The GREEN Program, “reignited [his] passion for learning about renewable energy technology,” says Ryan.
The progam, “reminded me of why I went into engineering in the first place, and kickstarted my career in sustainable engineering.” On each of his programs with GREEN, Ryan’s desire to be a part of the sustainable energy revolution was increased with the “world-wide network of friends and like-minded individuals to help me achieve my goals.”
Education Abroad. Redefined. Reinvented… comes to life!
“The GREEN program made me officially decide that I wanted to switch my major and do renewable energy and sustainability,” says Haydon. “Now, I’m an environmental engineer major and civil engineer major.”
The importance of industry exposure is unparalleled
“Based on my experiences, I was with classmates that had never experienced any of those,” Jessica replied. She believes that there is immeasurable importance for students to have access to international edcuation opportunities and industry exposure because, “it completely changes your outlook on life and it definitely makes you get out of your comfort zone… we need to feel connected to one another and help one another to ensure that sustainability happens.
What’s your biggest take-away from your Capstone experience with GREEN?
“Students should do their Capstone Project on something that they are passionate about,” Ryan says. “If you are unsure about what that is, they should choose something that they were always fascinated by, or a subject they want to delve more into… Even if it would just change the life of one individual, to that one person it could mean the world to them.”

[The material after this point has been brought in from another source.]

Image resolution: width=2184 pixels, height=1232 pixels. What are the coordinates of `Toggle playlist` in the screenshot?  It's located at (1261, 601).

Getting such close help from GREEN to finalize her project, Haydon says that students should take advantage of the connections that you are going to make on the program because, “They want to help you do what you want to do. So just find something in your Capstone Project when you’re working on it that you enjoy or something that you really feel passionate about and they really will help you try and make it happen.“
Entirely open-ended and with the only limit being the students’ imagination, Capstone Projects take up all sorts of ideas and create diverse solutions to the world’s problems. What’s important about the Capstone Project is that students are able to demonstrate their ability to be self-sufficient as they develop skills such as oral communication, research, planning, teamwork, marketing, and more. From here, the possibilties are endless, and that is one of the most exciting pieces of our students’ experiences: where will their passions take them? We’ll have to wait and see!